1 Tablespoon Chia Seeds

1 cup chopped Strawberries 

     Mix all together, divide in half, chill over night, when ready enjoy!

Saturday, September 25, 2021

Pumpkin Pecan Brownies






     So easy, so delicious, and a level of decadence that can’t be beat.  These sugar free, all natural, single ingredient Brownies are perfect for the health conscience eater.  Each of the 9 Brownies are only 99 calories, 17g carbs, 3.8g fiber, 13.2g net carbs, 4.2g protein and 3g fat.  This recipe turns out very moist, almost like a pudding in the mix texture, not to mention a taste like a cooked chocolate pudding.  Involve the kids, and make it a fun play date.  Enjoy. :)

Ingredients for 9 Brownies~

2 mashed medium (8-10oz) ripe Bananas (if you need additional sweetness, add an extra Banana)

2 room temperature Extra Large Eggs

1 cup Pumpkin (I use Libby’s, I have used the cheaper brands, but they are more watery)
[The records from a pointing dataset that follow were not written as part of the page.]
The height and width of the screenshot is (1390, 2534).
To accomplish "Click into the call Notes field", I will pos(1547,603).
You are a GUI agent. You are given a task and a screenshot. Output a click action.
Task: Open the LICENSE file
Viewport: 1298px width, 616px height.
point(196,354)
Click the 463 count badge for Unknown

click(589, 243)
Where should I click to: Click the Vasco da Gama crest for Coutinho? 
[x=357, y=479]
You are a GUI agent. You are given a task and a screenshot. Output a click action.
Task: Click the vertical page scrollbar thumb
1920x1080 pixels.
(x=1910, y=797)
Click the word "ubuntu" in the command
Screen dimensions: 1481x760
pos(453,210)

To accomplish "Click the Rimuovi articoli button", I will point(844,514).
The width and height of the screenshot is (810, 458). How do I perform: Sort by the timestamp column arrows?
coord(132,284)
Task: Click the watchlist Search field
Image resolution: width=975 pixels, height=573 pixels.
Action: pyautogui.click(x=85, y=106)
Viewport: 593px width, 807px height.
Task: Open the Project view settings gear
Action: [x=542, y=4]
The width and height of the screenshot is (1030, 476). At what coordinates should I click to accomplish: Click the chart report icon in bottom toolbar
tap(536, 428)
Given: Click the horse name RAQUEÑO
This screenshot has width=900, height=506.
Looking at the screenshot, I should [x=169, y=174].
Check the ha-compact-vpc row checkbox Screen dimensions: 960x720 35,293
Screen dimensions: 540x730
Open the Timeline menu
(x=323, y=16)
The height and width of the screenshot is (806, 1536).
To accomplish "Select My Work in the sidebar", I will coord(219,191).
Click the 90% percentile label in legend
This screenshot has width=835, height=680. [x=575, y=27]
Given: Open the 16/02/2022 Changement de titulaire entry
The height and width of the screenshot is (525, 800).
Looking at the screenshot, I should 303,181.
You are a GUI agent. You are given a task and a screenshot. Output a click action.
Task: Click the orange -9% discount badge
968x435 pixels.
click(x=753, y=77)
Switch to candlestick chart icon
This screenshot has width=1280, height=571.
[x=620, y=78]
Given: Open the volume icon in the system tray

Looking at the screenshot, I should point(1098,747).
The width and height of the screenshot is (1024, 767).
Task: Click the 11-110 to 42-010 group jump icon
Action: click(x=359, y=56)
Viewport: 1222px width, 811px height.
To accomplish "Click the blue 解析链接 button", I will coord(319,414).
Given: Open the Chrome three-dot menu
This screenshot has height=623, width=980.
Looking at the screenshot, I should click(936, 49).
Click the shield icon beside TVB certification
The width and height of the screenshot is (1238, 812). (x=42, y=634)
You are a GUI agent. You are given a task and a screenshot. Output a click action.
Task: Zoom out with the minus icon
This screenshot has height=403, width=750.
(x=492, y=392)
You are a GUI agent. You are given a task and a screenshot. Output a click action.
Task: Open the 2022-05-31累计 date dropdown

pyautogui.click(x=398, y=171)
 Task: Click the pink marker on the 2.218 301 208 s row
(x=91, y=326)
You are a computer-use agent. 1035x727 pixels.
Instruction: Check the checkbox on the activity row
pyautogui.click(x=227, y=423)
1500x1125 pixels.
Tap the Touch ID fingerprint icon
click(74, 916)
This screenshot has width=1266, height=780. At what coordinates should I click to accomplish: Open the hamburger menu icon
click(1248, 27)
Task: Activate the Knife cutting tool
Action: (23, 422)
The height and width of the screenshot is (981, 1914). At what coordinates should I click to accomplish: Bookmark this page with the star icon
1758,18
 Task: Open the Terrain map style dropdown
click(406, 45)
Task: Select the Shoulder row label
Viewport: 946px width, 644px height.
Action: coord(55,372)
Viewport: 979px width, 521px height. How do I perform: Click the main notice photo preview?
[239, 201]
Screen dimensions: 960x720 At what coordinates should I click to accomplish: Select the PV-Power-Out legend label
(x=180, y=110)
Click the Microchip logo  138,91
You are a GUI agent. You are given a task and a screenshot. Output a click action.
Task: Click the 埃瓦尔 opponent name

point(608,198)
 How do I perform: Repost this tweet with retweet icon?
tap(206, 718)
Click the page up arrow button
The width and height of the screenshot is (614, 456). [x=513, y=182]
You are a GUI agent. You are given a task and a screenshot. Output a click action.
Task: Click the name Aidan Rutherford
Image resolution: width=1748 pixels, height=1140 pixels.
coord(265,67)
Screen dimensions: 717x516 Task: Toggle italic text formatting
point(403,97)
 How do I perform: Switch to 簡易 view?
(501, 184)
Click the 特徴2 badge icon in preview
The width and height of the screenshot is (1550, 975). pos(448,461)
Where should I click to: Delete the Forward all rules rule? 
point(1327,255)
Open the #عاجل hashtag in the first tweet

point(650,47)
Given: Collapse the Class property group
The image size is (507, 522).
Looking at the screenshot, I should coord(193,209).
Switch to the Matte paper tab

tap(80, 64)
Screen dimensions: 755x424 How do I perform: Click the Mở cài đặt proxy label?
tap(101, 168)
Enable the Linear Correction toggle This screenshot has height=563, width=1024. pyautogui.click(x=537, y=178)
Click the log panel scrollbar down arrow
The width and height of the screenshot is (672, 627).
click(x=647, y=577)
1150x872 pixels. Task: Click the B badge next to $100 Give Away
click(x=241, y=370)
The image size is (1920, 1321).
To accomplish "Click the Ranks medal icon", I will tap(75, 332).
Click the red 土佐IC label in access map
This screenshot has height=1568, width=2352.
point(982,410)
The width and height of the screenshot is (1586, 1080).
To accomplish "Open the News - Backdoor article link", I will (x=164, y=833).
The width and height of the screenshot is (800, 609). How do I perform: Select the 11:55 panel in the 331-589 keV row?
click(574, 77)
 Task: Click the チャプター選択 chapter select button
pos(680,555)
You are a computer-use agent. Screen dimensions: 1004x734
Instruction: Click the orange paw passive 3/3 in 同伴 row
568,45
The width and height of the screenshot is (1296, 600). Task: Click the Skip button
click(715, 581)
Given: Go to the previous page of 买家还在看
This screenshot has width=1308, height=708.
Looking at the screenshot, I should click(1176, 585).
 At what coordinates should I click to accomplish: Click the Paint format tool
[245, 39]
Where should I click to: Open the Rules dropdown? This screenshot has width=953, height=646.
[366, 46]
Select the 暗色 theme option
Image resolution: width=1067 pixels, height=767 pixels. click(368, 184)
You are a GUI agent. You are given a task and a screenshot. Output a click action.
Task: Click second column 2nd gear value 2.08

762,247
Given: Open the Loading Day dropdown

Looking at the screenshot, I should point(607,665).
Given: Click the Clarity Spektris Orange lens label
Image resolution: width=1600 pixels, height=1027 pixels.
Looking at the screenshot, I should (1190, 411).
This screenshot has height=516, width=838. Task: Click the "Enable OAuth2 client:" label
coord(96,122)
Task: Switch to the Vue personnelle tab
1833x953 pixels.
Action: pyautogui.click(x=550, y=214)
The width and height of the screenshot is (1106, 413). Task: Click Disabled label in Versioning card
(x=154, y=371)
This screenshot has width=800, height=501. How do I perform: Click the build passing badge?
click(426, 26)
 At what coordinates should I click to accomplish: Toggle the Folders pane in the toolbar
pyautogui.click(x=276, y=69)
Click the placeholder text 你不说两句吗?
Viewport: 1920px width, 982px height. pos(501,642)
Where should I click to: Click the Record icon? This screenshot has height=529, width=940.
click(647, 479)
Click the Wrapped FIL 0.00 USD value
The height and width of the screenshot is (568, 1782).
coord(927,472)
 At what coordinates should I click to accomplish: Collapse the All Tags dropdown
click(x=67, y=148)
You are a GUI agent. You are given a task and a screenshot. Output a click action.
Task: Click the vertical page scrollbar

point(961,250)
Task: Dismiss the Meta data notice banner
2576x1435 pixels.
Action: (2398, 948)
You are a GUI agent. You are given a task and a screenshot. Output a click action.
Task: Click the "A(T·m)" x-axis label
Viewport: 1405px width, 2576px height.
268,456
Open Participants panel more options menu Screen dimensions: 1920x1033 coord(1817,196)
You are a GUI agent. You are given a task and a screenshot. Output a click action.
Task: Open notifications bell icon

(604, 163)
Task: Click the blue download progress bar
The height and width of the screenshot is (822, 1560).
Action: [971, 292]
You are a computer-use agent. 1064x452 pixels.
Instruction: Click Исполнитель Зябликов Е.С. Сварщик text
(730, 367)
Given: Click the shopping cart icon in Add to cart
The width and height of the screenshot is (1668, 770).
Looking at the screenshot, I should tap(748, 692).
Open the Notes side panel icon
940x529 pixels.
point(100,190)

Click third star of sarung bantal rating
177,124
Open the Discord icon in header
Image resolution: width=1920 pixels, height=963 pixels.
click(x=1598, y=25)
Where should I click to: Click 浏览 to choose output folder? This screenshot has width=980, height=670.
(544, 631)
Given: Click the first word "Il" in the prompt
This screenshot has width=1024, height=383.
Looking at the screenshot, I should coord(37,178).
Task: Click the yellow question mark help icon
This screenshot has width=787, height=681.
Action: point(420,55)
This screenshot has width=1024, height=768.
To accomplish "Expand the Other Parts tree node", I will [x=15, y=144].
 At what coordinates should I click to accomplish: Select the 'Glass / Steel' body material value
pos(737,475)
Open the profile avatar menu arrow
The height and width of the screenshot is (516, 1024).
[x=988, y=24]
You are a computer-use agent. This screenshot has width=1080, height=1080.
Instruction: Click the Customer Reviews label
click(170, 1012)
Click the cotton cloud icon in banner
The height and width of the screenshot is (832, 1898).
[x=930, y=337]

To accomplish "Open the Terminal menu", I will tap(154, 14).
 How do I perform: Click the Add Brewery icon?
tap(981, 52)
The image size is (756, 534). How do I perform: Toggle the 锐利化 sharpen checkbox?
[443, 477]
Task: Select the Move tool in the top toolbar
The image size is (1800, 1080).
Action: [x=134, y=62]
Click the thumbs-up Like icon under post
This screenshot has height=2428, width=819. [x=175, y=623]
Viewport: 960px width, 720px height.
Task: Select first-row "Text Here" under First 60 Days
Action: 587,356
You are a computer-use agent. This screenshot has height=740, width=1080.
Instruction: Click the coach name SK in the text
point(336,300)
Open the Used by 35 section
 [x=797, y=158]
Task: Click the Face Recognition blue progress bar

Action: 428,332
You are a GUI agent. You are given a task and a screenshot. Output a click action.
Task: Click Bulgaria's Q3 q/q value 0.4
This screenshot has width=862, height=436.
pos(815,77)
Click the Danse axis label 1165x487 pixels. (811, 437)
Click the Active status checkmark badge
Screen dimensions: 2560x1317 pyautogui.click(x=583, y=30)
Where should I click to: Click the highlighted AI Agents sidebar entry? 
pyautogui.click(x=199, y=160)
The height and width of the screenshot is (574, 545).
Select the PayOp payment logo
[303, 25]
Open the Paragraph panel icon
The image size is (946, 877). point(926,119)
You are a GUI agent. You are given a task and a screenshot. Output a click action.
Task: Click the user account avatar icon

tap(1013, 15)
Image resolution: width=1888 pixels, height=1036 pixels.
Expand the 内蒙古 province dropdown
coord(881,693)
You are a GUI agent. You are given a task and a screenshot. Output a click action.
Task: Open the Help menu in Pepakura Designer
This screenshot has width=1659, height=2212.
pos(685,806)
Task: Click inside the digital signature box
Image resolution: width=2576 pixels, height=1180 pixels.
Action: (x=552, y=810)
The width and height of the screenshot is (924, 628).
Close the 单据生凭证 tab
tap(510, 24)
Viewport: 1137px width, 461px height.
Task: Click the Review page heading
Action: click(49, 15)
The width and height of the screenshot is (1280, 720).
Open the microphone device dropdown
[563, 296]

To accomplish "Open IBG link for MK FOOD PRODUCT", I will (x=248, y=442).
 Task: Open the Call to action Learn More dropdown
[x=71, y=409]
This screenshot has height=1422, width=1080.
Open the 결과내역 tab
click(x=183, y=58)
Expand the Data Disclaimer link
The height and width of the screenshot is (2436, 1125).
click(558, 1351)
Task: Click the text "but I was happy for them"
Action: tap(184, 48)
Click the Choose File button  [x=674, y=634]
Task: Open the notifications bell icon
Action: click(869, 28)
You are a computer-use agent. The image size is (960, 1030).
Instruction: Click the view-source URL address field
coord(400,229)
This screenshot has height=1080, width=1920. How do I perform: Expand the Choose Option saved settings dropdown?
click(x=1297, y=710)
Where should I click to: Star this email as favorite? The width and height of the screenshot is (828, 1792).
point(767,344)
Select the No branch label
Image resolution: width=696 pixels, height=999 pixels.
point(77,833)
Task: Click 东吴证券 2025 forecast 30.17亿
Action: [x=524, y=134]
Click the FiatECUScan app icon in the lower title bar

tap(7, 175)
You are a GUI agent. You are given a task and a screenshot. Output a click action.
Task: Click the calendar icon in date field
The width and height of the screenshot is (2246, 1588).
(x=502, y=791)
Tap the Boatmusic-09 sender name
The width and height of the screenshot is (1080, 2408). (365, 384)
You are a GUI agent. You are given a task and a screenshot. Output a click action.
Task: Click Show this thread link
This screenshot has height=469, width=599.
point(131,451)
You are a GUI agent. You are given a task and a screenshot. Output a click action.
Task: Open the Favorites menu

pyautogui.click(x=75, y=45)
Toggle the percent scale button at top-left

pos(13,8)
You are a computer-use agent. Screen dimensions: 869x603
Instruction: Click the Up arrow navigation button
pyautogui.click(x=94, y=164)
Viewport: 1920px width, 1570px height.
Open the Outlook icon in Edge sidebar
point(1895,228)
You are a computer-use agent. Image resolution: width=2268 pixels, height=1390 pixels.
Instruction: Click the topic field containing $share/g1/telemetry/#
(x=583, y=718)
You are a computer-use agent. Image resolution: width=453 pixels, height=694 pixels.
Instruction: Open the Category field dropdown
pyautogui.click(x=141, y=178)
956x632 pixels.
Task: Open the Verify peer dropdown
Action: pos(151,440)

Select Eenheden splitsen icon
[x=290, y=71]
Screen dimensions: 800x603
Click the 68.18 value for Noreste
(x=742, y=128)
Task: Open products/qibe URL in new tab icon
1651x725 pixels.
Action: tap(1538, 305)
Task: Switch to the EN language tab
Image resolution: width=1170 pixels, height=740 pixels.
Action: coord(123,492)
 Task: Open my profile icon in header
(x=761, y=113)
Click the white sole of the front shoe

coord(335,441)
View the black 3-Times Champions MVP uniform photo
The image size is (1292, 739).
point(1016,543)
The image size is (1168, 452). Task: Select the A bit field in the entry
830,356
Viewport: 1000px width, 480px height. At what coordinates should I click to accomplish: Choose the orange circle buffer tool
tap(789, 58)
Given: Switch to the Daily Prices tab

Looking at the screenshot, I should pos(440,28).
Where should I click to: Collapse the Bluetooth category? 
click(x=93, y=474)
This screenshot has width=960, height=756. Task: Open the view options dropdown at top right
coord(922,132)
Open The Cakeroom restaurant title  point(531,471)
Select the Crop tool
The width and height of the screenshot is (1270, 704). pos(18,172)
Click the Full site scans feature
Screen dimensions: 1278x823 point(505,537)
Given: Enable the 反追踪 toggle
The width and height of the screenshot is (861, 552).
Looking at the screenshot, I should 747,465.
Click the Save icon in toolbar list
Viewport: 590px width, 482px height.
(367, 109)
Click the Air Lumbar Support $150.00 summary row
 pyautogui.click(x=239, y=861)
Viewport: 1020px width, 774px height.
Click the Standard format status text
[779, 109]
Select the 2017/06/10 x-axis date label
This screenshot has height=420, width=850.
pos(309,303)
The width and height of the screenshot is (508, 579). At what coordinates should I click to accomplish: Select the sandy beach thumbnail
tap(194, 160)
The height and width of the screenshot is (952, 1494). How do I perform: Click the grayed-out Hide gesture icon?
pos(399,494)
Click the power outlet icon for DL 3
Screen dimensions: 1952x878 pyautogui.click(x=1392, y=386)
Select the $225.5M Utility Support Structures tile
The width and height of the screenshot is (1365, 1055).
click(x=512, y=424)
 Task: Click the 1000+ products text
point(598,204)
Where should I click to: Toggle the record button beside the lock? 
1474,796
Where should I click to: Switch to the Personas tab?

1 cup uncooked Oats, grind to flour

1/2 cup Cocoa

1 teaspoon Baking Powder

1 teaspoon Cinnamon

Dash Vanilla

1 Tablespoon chopped Pecans

     Add Banana, Eggs and Pumpkin to mixing bowl, beat til well blended.  Then continue to blend in the Oats, Cocoa, Baking Powder, Cinnamon and Vanilla til fully incorporated, and pour into parchment lined 8x8 or 9x9 pan, smooth batter and sprinkle with Pecans, bake at 350 for 23 minutes.  Remove, and cool.  Enjoy. :)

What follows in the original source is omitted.